I wish Catholic progressives a calmer 2017 than they managed in 2016. The last months of the year now fading into the rear-view mirror were marked by an extraordinary number of bilious attacks on those raising questions about Pope Francis’s apostolic exhortation Amoris Laetitia from the party of dialogue, collegiality, and pluralism. The biliousness was, to be sure, replicated in spades on traditionalist websites; I’ll get to that momentarily. Still, the gang that regularly declares itself the cutting edge of a Catholicism that has “turned the page” and “moved on” displayed an astonishing amount of defensiveness (often couched in cheesy psychologizing) in 2016. That behavior hardly suggests people confident of their position and the future of their project.

I wish Catholic traditionalists a 2017 in which they take comfort from the fact that the living parts of the world Church are those that have embraced all-in Catholicism, more formally known as the symphony of Catholic truth. The parallel fact, of course, is that Catholic Lite characterizes the dying parts of the Church in Europe and elsewhere; but I hope no one, wherever they’re located on the Catholic map, takes any satisfaction from that meltdown. Facts are facts, though, and if the progressive “narrative” of a great contemporary Catholic renaissance under the banner of mercy is ill-supported by the data, so is the traditionalist lament that the end is at hand.
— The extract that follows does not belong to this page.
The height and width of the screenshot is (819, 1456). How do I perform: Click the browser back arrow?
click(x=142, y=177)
Thirty-five years of building the Church of the New Evangelization cannot be deconstructed in a relative blink of the eye. It just isn’t happening.

I wish for all those involved in the Amoris Laetitia debate in 2017 a serious wrestling with the bottom-line issue in this argument, which is the reality of revelation. Does Vatican II’s teaching that divine revelation judges history, including this historical moment and its sociological realities, still guide the Church? Does the plain meaning of the words of Jesus and Paul on the character of marriage, and on worthy, life-giving reception of holy communion, bind us as it has bound Christians for millennia? If not, why not? (And let’s discuss this without the red herring of “fundamentalism,” please.) Might those committed to an interpretation of Amoris Laetitia that yields an “internal forum” solution to difficult marital situations explain how that approach will not lead to an Anglican-like unraveling of doctrine? Might those who interpret Amoris Laetitia in light of the full teaching of John Paul II’s Familiaris Consortio show us examples of how this approach has proven pastorally effective?
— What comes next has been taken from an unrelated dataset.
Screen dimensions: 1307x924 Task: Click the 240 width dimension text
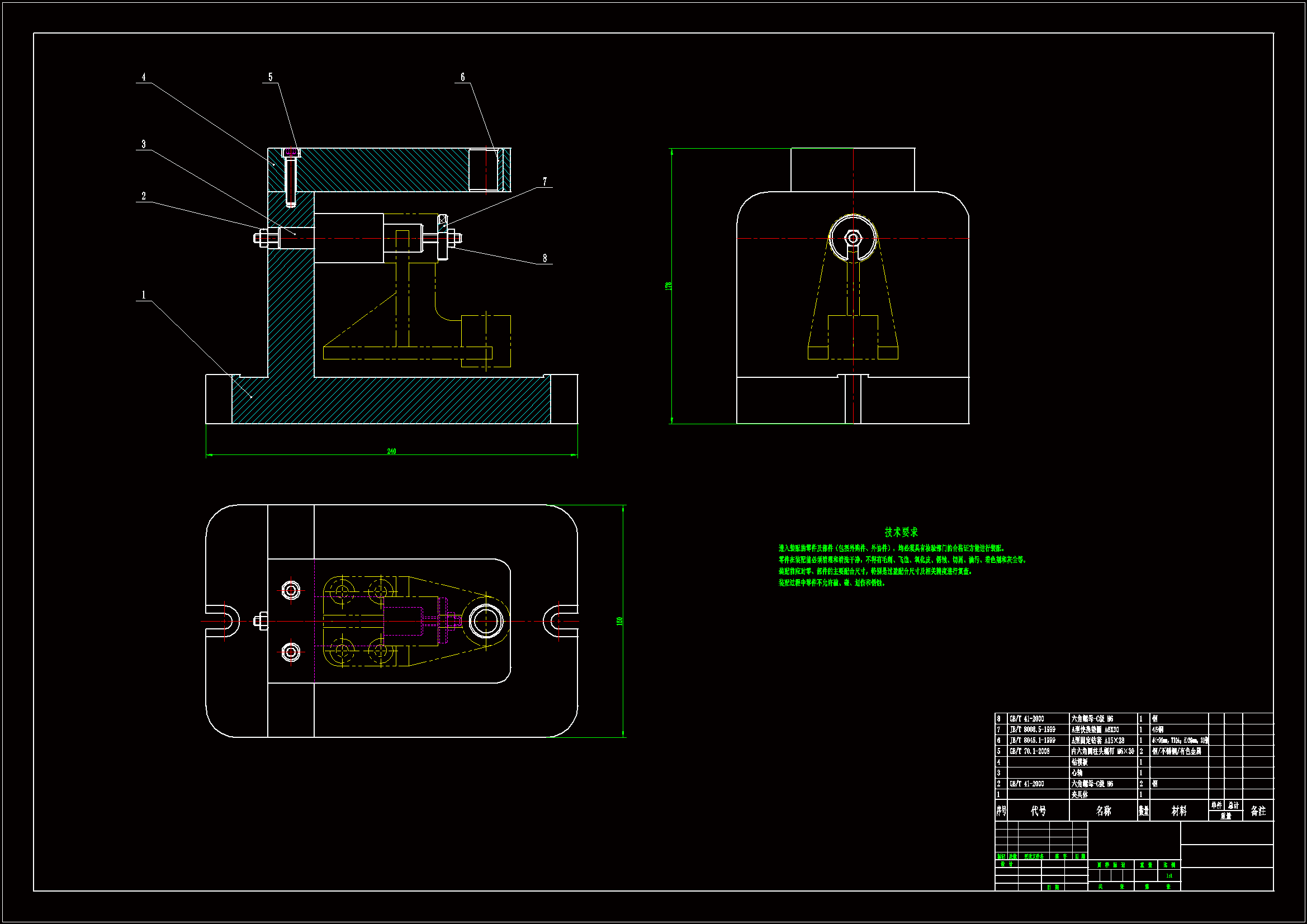point(392,452)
I wish for all 2017 Amoris Laetitia debaters a recognition that the confusions of “the faithful” about pastoral care for the divorced and remarried have less to do with sacramental discipline, the doctrine of grace, or the reality of revelation than with the nature of marriage itself. Contemporary western culture has dumbed marriage down to a mere contract of mutual convenience, perhaps marked by some measure of affection. That debasement is one facet of a general crisis caused by our culture’s defective idea of the human person: We’re all just twitching bundles of desires, and actualizing those desires through willfulness is the full meaning of freedom. What do all of us involved in the Amoris Laetitia debate have to say to that? What is each of us doing to heal the brokenness that inevitably results from freedom’s decay into license?

I wish for Pope Francis the tenacity and courage in 2017 to finish the job of Vatican financial reform he was elected to effect, without fear or favor, without calculation or temporizing. I wish the Church a new year in which the New Evangelization is no longer impaired or threatened by Italianate corruption, a year in which norms of honesty and transparency are hard-wired into the Roman Curia—a year in which the people of the Church are reassured that their gifts are directed to the evangelical purposes for which they’re intended.

Finally, I wish for all Catholics an effective solidarity with the persecuted Church throughout the world. These are our brothers and sisters, and we owe them.

George Weigel is Distinguished Senior Fellow of Washington, D.C.’s Ethics and Public Policy Center, where he holds the William E. Simon Chair in Catholic Studies.